Given problem => Reproduce the patent claims word for word, from "2. Apparatus according" to "that tree level.".

Selected text =>
--- start ---

Attorney, Agent or Firm: Ryan; W.
Claims
What is claimed is:
1. Apparatus for decoding an input sequence of butted,
variable-length prefix code words having a maximum of M digits to
derive the corresponding ones of symbols from an output alphabet
comprising
A. a tree decoding network in which each tree level corresponds
uniquely to one of M digit positions, said tree comprising a
terminal node for each symbol in said output alphabet,
B. means for simultaneously applying M digits from said input
sequence to said tree network, each digit being applied to a
respective row of said tree,
C. first means for detecting which terminal node of said tree has
been selected by said M digits,
(D) second means for determining the level of said tree at which
said terminal node has been selected by said M digits, and
(E) third means responsive to said second means for determining the
beginning point in said input sequence of the code word immediately
following the code word beginning with the first of said M
digits.
2. Apparatus according to claim 1 wherein said second means
comprises a plurality of OR gates each arranged to OR output
indications from all terminal nodes at a respective level of said
tree network.
3. Apparatus according to claim 1 wherein said tree decoding
network comprises means for connecting the input digit signal at
any tree level to all nodes at that tree level.

--- end ---

Data segment =>

--- start ---

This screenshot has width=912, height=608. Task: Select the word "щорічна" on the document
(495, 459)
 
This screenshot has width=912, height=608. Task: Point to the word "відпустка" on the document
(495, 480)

--- end ---

Solution to this problem =>
2. Apparatus according to claim 1 wherein said second means
comprises a plurality of OR gates each arranged to OR output
indications from all terminal nodes at a respective level of said
tree network.
3. Apparatus according to claim 1 wherein said tree decoding
network comprises means for connecting the input digit signal at
any tree level to all nodes at that tree level.